AlphaFold helps researchers discover how protein mutations cause disease and how to prevent it
Luigi Vitagliano is Director of Research at the Biostructures and Bioimaging Institute in Naples, Italy. He shares his story on AlphaFold.
Being a structural biologist in the age of AlphaFold is like the early days of gold mining. Before this technology, everyone did the painstaking work of finding individual gold nuggets, cleaning them and looking at them one by one. Then, suddenly, a gold mine appeared. We couldn’t believe our luck.
For 30 years, I have been studying the proteins encoded in our DNA. Inside most human cells, there are somewhere between 20,000 and 100,000 different proteins. In some cases, the way the sequence of amino acids in a protein takes its shape, also known as “protein folding,” can be fraught with abnormalities, and these are linked to many diseases.
Recently, I examined a family of human proteins known as the potassium channel tetramerization domain (KCTD) proteins, which are particularly poorly understood. What is particularly interesting about mutations in these proteins – caused by genetic mutations – is the range of diseases they are associated with: from schizophrenia to autism and leukemia to colon cancers as well as brain disorders and movement.
As new proteins are continuously produced within cells, old or defective ones must be removed. There are 25 kinds of KCTD proteins in humans, and four-fifths of them seek out other proteins and mark them for degradation and destruction. This process is called ubiquitination and is essential for maintaining cell health and preventing disease.
When KCTD proteins do not function properly, the consequences can be debilitating for our health. However, there is much we do not understand about them. About a fifth of the KCTD proteins inside cells were a mystery to scientists like me: we had no idea what they did and therefore how to prevent them from mutating and causing disease. Until now, we have had very little structural information about them, which has been a major obstacle to KCTD research.

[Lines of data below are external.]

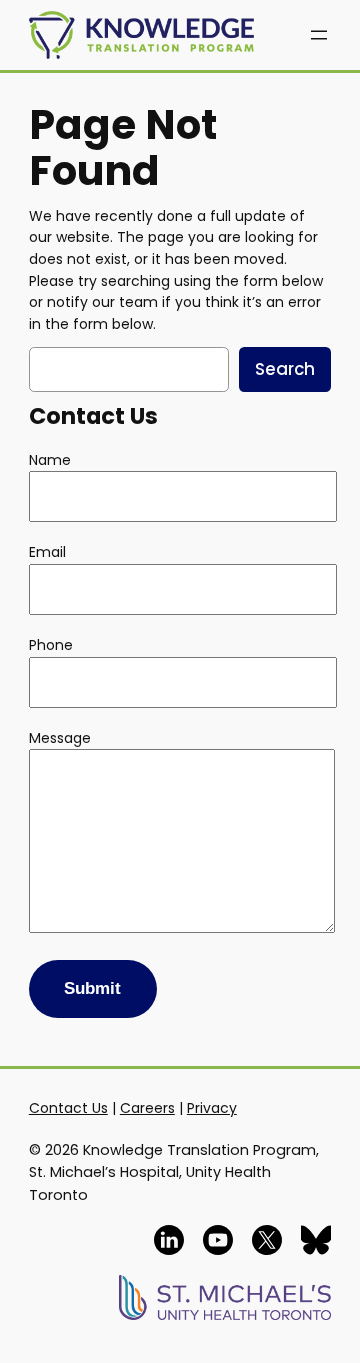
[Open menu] (319, 35)
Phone (51, 645)
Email (47, 552)
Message (60, 738)
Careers (147, 1108)
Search (285, 369)
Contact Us (68, 1108)
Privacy (212, 1108)
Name (50, 460)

The structures predicted by AlphaFold revealed that during evolution their structures remained very similar despite having very different genetic codes. This was a breakthrough. Previously, we relied on genetics to assess similarities or differences between proteins. Based on the genes alone, we thought these proteins would be very different.
Using AlphaFold, we were able to create a new evolutionary family tree based on the shape of these proteins rather than their genetic sequence. Evolutionary trees are usually built using genetic information, but do not take structural similarities into account. Structure is related to function, so using this approach is exciting—it could reveal all kinds of mysteries about which KCTD proteins have similar functions and how those functions evolved over time.
I used AlphaFold to examine and compare the structure of all 25 KCTD proteins for similarities and differences, to determine which parts of these proteins are important. To our delight, the predicted structures of AlphaFold appeared to be very accurate.
For example, we already knew that one part of the KCTD proteins—the BTB domain—was similar among all family members, so we assumed that this was the most important part. AlphaFold has revealed many more additional structural similarities between these proteins and opened up a whole new realm of exploration.
For 60 years – including my 30 years working in this field – we have tried and failed to find the connection between sequences and structures. Entire generations of eminent scientists could not solve this problem. Then, almost miraculously, this solution appeared. All of our data, the structural information for all KCTD family members, comes from AlphaFold. Without it, this study could not have been done at all.
My feeling was that AlphaFold was a dream. If someone had told me that in two years we would have over 200 million protein structures, I would not have believed it. Now, what lies in the coming decades is learning exactly what these proteins do. There is much more excitement and discovery ahead.